▸ **PROMPT**:
Copy the lines from the one containing "Where should I" through the one containing "(x=446, y=276)", both included, swapping "circle" for "dot" and changing nothing else. Give only those lines.

** Start PROVIDED RECORDS **

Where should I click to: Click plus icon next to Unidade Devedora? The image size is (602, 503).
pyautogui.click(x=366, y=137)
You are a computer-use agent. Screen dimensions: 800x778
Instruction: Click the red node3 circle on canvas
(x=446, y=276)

** End PROVIDED RECORDS **
** Start PROVIDED RECORDS **

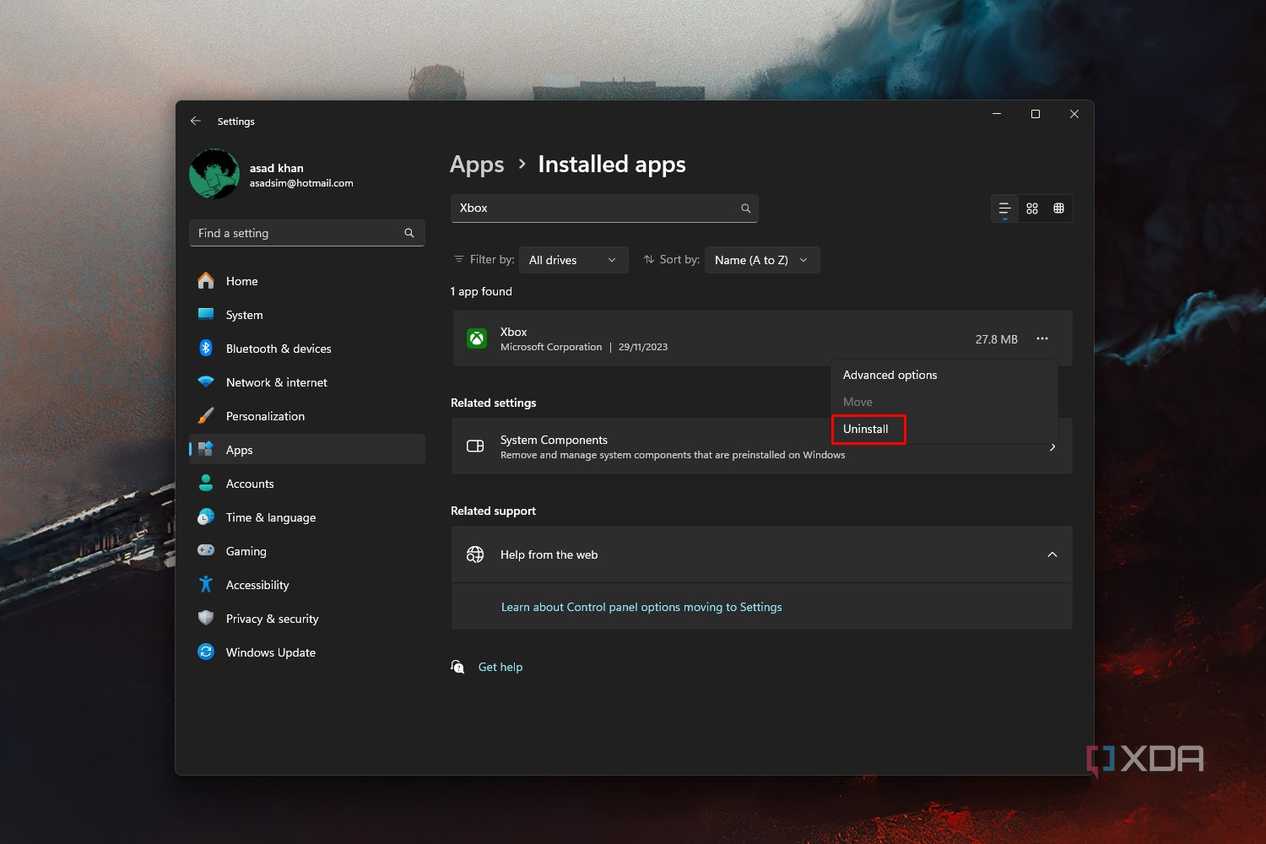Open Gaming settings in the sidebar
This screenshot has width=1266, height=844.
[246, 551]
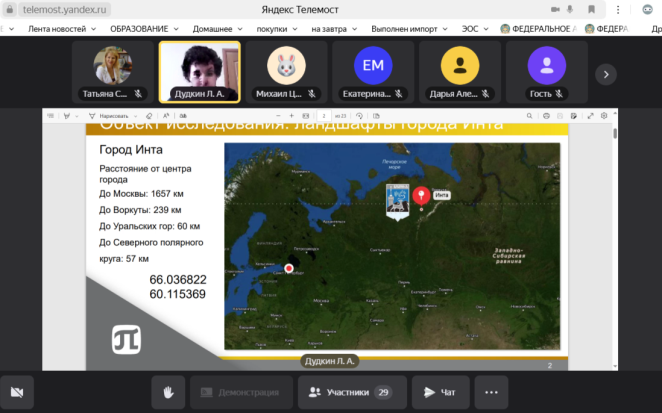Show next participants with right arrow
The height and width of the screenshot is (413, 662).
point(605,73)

** End PROVIDED RECORDS **

▸ **COMPLETED EXERCISE**:
Where should I click to: Click plus icon next to Unidade Devedora? The image size is (602, 503).
pyautogui.click(x=366, y=137)
You are a computer-use agent. Screen dimensions: 800x778
Instruction: Click the red node3 dot on canvas
(x=446, y=276)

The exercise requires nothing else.